Uso de ecstasy está se tornando epidêmico nos EUA
Nova York, 03 (AE-AP) - Um advogado chegando de Paris é parado na alfândega do Aeroporto Internacional John Kennedy para uma inspeção de rotina. No fundo falso de sua mala são encontradas 21.000 pílulas de ecstasy.
O telefone de um israelense é grampeado e descobre-se que ele está providenciando a entrega ilegal de ecstasy para hotéis de Manhattan. Investigadores, então, apreendem 300.000 pílulas, avaliadas em US$ 7,5 milhões, e prendem 32 pessoas.
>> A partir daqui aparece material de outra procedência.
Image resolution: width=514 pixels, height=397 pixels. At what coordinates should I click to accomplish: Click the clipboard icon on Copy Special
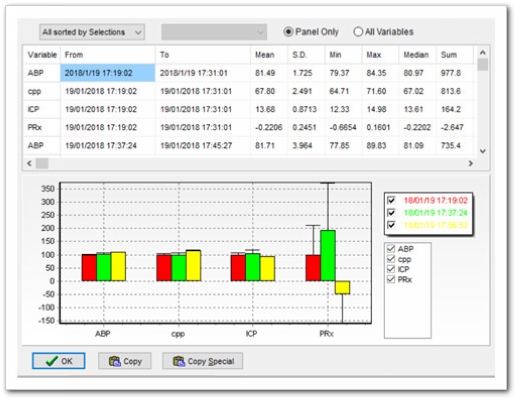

Um jovem ultra-ortodoxo judeu, prestes a ouvir sua sentença em um tribunal nova-iorquino, lamenta ter aceito uma viagem de graça para a Bélgica em troca de retornar com a bagagem repleta de uma droga da moda - novamente, ecstasy.
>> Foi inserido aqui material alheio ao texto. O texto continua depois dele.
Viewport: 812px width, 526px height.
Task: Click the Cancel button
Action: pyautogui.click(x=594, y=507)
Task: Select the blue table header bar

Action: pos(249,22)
As autoridades citam estes três recentes casos, e outros mais, como prova de que a cidade de Nova York tornou-se o epicentro de uma explosão nacional na importação do ecstasy, a "anfetamina psicodélica" sintética, também conhecida como MDMA ou simplesmente "E".
As apreensões das pílulas de aparência inocente - algumas vêm embrulhadas em papéis com as famosas "carinhas sorridentes", trevos ou até as orelhas do coelhinho da "Playboy" - se multiplicam como ratos.
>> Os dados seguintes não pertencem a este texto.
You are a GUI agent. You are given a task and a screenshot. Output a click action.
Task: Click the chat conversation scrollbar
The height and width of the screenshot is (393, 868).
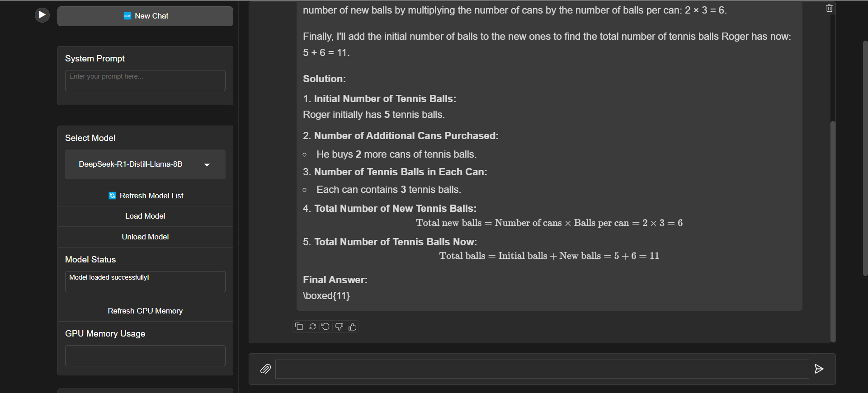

A Alfândega norte-americana relatou a apreensão de 750.000 pílulas em 1998, 3,5 milhões em 1999 e, somente nos três primeiros meses de 2000, 4 milhões. Apenas em Nova York, o total foi de 1,3 milhão de pílulas em 1999, quase 30 vezes mais do que as 48.400 apreendidas no ano anterior.
Agentes encontrarm ecstasy em pacotes enviados pelos correios, em carros importados e dentro de móveis antigos. Mas a droga é contrabandeada especialmente em bagagens de passageiros procedentes da Europa, onde o preço de venda das pílulas não chega a um dólar. Nos Estados Unidos, um mercado em clara expansão, as pílulas são comercializadas por até 40 dólares.
Usando policiais à paisana e acusados cooperativos, as autoridades descobriram que a carga importada por Nova York é distribuída em toda região nordeste dos Estados Unidos. Pela quantidade de droga apreendida, Nova York é o maior portão de entrada para o ecstasy no país.
Outros grandes pontos de entrada são Miami e Orlando, enquanto que Memphis, no Tennessee, é o principal fornecedor da Califórnia, na costa oeste.
A polícia acredita que organizações do crime organizado da Rússia e de Israel - e até membros da conservadora comunidade judaica do Brooklyn, um distrito de Nova York - estão envolvidos no comércio de ecstasy.
Joel Gluck, de 19 anos, foi um dos vários jovens judeus recrutados por uma organização com sede em Amsterdã, que acredita que os ternos e os tradicionais chapéus pretos afastam qualquer suspeita. Os rapazes ganham dinheiro e viagens para a Europa; em troca, trazem um contrabando de milhões de pílulas.
Autoridades federais têm respondido à explosão de ecstasy com um estardalhaço de medidas de implementação de leis e uma retórica de guerra contra as drogas reminiscente do pânico do crack de cocaína há uma década.
O chefe da alfândega Raymond Kelly passou a usar o site da agência na Internet para alertar aos pais que o uso de ecstasy - outrora confinado a festas urbanas - tornou-se uma epidemia que atinge mesmo as comunidades mais distantes.
"Existe uma teoria de que o ecstasy faz com que nos sintamos bem e que não há efeitos negativos. Só que existe um monte de histórias horríveis", contou Kelly, citando provas médicas de que o uso da droga provoca desidratação grave, vertigem, dor de cabeça e, no caso de uso prolongado, depressão, perda da memória e dano permanente ao cérebro.
A DEA, a agência antidrogas dos Estados Unidos, classifica o ecstasy na mesma categoria da heroína e o LSD. E, assim como tais drogas, quem é flagrado traficando ecstasy é punido com longas penas: de até 20 anos de prisão.
A sentença, afirmam críticos, é excessivamente dura.
Sites da Web pró-ecstasy alegam que a droga não tem verdadeira relação com drogas pesadas. Eles destacam que não há tiroteiros, guerra de quadrilha, overdoses e dependência física associados com o tráfico de cocaína e heroína, e que destacam o uso de ecstasy por alguns terapeutas para melhorar a psicoterapia.